Prince of Mingrelia
- Reign: 1683—1691
- Predecessor: Levan III Dadiani
- Successor: George IV Dadiani
- Died: 1694
- Spouse: Tinatin of Imereti
- Issue: George Dadiani
- House: Dadiani
- Father: Levan III Dadiani
- Religion: Georgian Orthodox Church (Catholicate of Abkhazia)

= Levan IV Dadiani =

Levan IV Dadiani (ლევან IV დადიანი; died 1694) was Prince of Mingrelia from 1683 until 1691, when he was forced to abdicate and retire to Constantinople, where he died. A natural son of the preceding Levan III Dadiani, he was the last of the First House of Dadiani to rule Mingrelia, a principality in western Georgia. The succeeding dynasty were the Chikovani, who assumed the surname of Dadiani and continued to rule Mingrelia until 1867.

== Reign ==
After the death of Levan III Dadiani and murder of his rightful heir, Manuchar, at the hands of George III Gurieli, Prince of Guria, Levan IV Dadiani, the only surviving son of his namesake father, was installed as Prince of Mingrelia by George Lipartiani, of the Chikovani family, who had risen to influence and prestige under Levan III. Lipartiani became the de facto ruler of the principality, reducing Levan IV's power to insignificance.
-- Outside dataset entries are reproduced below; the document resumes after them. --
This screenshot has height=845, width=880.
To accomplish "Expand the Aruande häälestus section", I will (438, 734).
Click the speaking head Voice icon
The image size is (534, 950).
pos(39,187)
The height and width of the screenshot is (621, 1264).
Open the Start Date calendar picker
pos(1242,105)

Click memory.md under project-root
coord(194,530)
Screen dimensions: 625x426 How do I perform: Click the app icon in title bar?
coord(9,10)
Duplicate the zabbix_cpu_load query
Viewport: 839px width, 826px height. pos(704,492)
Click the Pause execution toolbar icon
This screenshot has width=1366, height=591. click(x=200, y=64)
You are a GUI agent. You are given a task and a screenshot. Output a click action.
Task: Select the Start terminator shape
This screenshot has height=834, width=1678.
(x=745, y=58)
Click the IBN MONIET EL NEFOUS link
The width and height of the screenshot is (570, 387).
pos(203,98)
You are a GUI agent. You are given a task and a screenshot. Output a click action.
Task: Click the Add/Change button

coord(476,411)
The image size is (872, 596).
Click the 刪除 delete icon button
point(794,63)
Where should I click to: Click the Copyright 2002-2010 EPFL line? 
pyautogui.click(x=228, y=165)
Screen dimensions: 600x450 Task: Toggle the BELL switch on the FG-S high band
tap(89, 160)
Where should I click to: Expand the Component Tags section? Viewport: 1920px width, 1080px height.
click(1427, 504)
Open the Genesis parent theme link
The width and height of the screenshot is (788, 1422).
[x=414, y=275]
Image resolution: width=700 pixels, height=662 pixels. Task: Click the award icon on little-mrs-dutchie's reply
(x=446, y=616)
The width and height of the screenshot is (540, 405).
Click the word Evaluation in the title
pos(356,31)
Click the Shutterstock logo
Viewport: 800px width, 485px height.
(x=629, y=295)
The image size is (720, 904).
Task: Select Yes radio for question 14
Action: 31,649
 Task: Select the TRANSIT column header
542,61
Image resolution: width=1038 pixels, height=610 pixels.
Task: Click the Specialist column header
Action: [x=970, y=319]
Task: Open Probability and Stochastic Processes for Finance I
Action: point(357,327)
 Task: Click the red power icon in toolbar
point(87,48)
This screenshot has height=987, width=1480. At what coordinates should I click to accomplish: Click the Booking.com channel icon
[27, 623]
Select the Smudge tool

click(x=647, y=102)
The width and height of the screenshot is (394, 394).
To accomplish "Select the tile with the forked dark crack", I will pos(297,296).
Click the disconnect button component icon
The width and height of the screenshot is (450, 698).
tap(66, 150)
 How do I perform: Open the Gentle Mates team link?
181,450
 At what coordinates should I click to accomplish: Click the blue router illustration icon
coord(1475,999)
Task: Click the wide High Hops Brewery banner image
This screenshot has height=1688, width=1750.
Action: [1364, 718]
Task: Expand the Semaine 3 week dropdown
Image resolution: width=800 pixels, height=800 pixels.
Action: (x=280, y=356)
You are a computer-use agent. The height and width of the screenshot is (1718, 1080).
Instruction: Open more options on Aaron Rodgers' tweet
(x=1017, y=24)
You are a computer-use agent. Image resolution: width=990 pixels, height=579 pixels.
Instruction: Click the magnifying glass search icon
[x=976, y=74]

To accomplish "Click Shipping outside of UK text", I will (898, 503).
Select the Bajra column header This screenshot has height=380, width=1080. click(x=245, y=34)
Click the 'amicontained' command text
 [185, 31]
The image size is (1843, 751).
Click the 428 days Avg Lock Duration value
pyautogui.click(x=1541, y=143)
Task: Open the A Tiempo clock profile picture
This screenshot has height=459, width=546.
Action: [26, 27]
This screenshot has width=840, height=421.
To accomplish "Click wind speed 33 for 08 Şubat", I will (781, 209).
Having eliminated opposition by killings and harassment in the name of Levan and having enriched himself by slave-trading, Lipartiani forced Levan IV to abdicate in 1691. Levan first fled to Kartli in eastern Georgia and then retired to the Ottoman capital of Constantinople, where he died in 1694.

== Family ==
Levan Dadiani was married to Princess Tinatin (1678–1760), daughter of King Bagrat V of Imereti. She became a nun in 1704 under the name of Nino and arrived in Russia in the suite of the exiled King Vakhtang VI in 1724.

Levan had a natural son, George Dadiani (1683 – 12 June 1765), who emigrated, in 1700, to Russia, where he became known as Prince Yegor Dadian and attained to the rank of major-general. His descendants flourished in Russia.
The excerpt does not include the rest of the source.